_やること_.
1. 研究調査活動の報告から、「研究課題「北陸の宗教と文学」における実地調査」で始まり「土の一端を知る調査となった。」で終わる部分を、一字も変えずに書き写してください。
2. 研究調査活動の報告によると、中山尚夫研究所員が西鶴の俳書を数点閲覧したのはどこか。

_本文の抜粋_.
日本宗教文化の総合的研究
日本宗教文化の総合的研究
研究調査活動
研究課題「近世中・後期文学に見る雅俗」における文献調査と実地踏査
中山 尚夫 研究所員
期間 平成12年3月7日〜3月10日
調査地 大阪・京都
近世文学における仏教的記述を探る、という目的で、井原西鶴、近松門左衛門(共に大阪)、上田秋成(京都)の墓所を参拝した。特に西鶴の『日本永代蔵』を中心とする町人物浮世草子における宗教的記述確認のため、京都・大阪の数ヶ所の寺社を踏査した。具体的には左記の通りである。
水間寺(大阪府貝塚市)・住吉大社(大阪市)・北野天満宮(京都市)
又、西鶴の俳書調査のため、大阪府立図書館で俳書数点を閲覧した。
儒教全盛時における町人社会の神仏信仰は、中世迄のそれとは大きく異なることを尚、実地踏査により証明したいと思う。
研究課題「北陸の宗教と文学」における実地調査
竹内 清己 研究所員
期間 平成12年3月16日~3月20日
調査地 丸岡の中野重治記念館 他
①富山県中新川郡上市町南町43の常福寺は、浄土真宗大谷派。住職との面談を得て、立山信仰と海岸の滑川地方、上市地方、立山地方の生活と宗教について知識を得た。また、公民館・生涯学習・図書館で研究。②大島町に浄土真宗本願寺派円広寺、竹内良医の碑と日蓮宗の碑と地蔵祭について「大島村史」をひもとく。富山のいたち川と宮本輝「蛍川」の踏査。③三国の高見順生誕地。曹洞宗金鳳寺に立ち寄り、住職小澤和順氏と面接。観音堂と聖観世音菩薩と海上出現日和山観音菩薩略縁起。さらに高見順と母古代について。龍翔館に立ち寄り、三国と江戸北回り船の事績。三国と近代文学。高見順文学碑、三好達治詩碑を巡って東尋坊へ。④福井の佐佳枝神社。丸岡城。円光寺。中野重治文庫と中野重治生家まで名作「梨の花」に記述にそって歩く。生家後踏査。⑤武生市の総社大神宮、国分寺に越前の国府の事跡。紫式部公園の寝殿造、日野山(武生富士)信仰。式部の少女時代の体験と「源氏物語」との関係を知る。⑥王子保村公民館。国兼村の天台真盛宗常光寺、住職の坂川観晃氏と面接、如意輪観音の所縁、東京の縁者からの観音寄進。また、大塩八幡宮を拝する。
北陸における人々の死生観を浄土真宗、禅宗、日蓮宗をめぐってうかがい、またそこで生起した文学の風土の一端を知る調査となった。

テキストと要素を指し示す記録:

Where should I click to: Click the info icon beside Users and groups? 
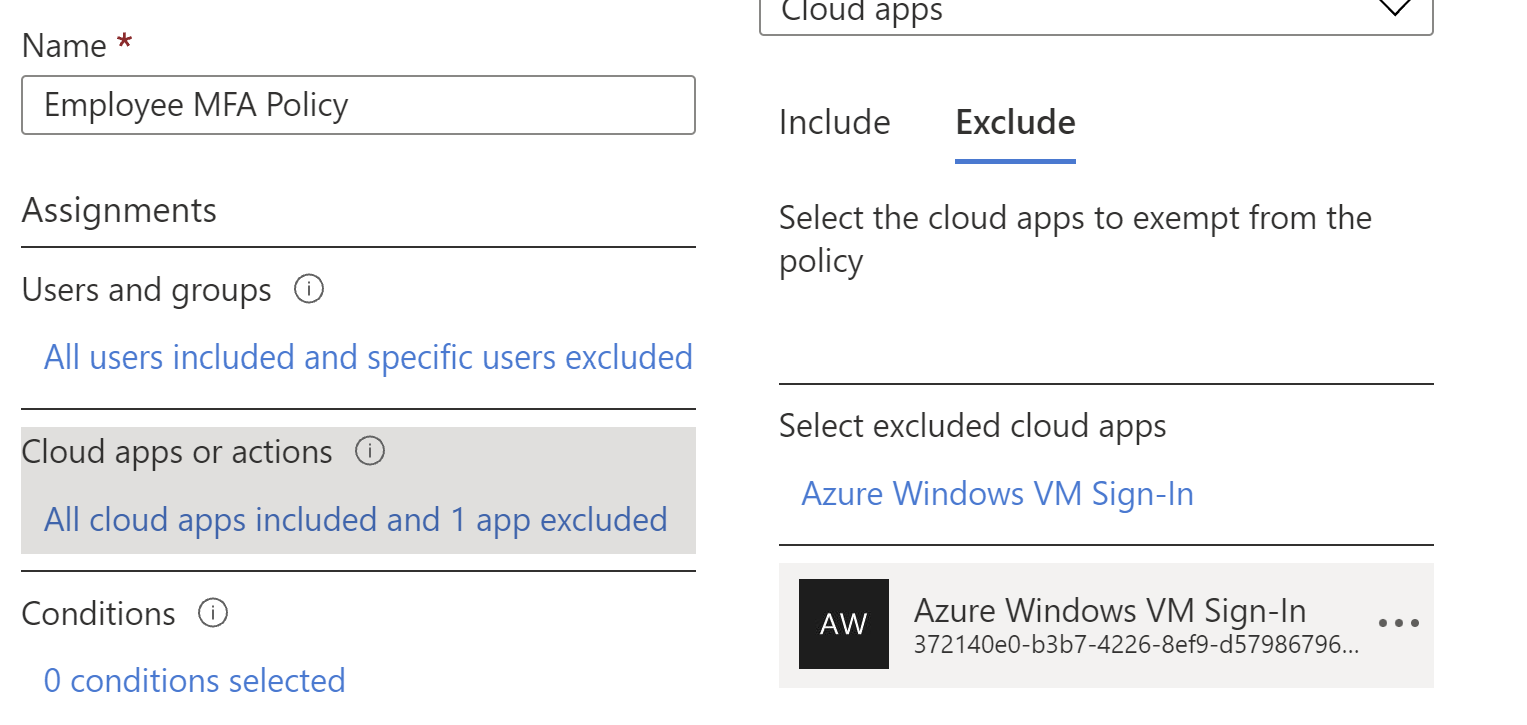click(x=309, y=290)
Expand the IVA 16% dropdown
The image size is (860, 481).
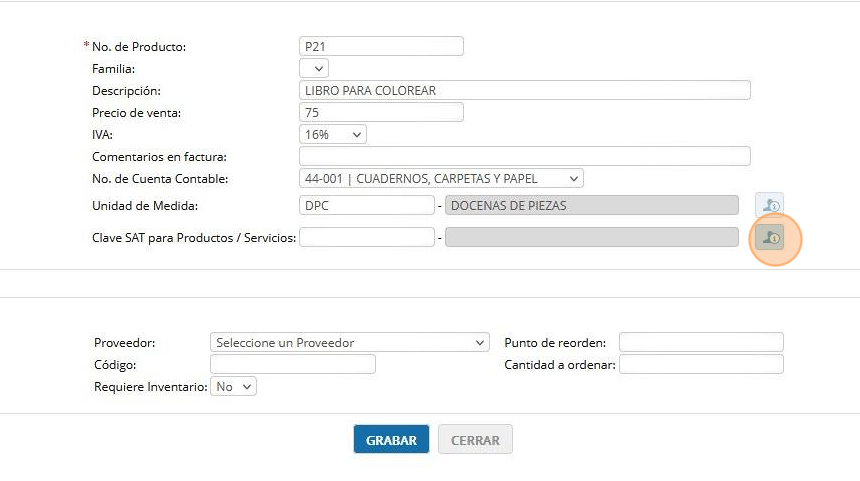[x=333, y=134]
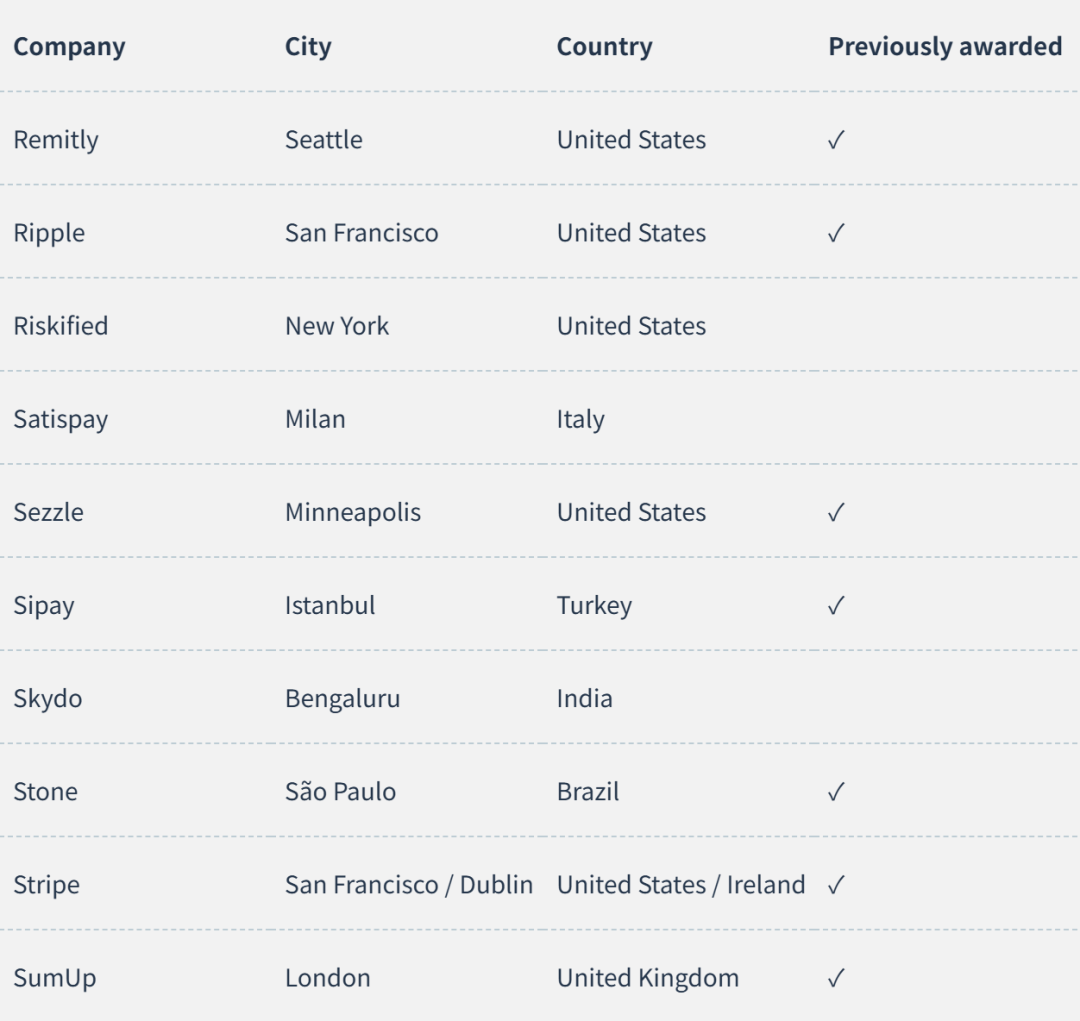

_課題ごとの解答_.
1.
研究課題「北陸の宗教と文学」における実地調査
竹内 清己 研究所員
期間 平成12年3月16日~3月20日
調査地 丸岡の中野重治記念館 他
①富山県中新川郡上市町南町43の常福寺は、浄土真宗大谷派。住職との面談を得て、立山信仰と海岸の滑川地方、上市地方、立山地方の生活と宗教について知識を得た。また、公民館・生涯学習・図書館で研究。②大島町に浄土真宗本願寺派円広寺、竹内良医の碑と日蓮宗の碑と地蔵祭について「大島村史」をひもとく。富山のいたち川と宮本輝「蛍川」の踏査。③三国の高見順生誕地。曹洞宗金鳳寺に立ち寄り、住職小澤和順氏と面接。観音堂と聖観世音菩薩と海上出現日和山観音菩薩略縁起。さらに高見順と母古代について。龍翔館に立ち寄り、三国と江戸北回り船の事績。三国と近代文学。高見順文学碑、三好達治詩碑を巡って東尋坊へ。④福井の佐佳枝神社。丸岡城。円光寺。中野重治文庫と中野重治生家まで名作「梨の花」に記述にそって歩く。生家後踏査。⑤武生市の総社大神宮、国分寺に越前の国府の事跡。紫式部公園の寝殿造、日野山(武生富士)信仰。式部の少女時代の体験と「源氏物語」との関係を知る。⑥王子保村公民館。国兼村の天台真盛宗常光寺、住職の坂川観晃氏と面接、如意輪観音の所縁、東京の縁者からの観音寄進。また、大塩八幡宮を拝する。
北陸における人々の死生観を浄土真宗、禅宗、日蓮宗をめぐってうかがい、またそこで生起した文学の風土の一端を知る調査となった。

2. 大阪府立図書館。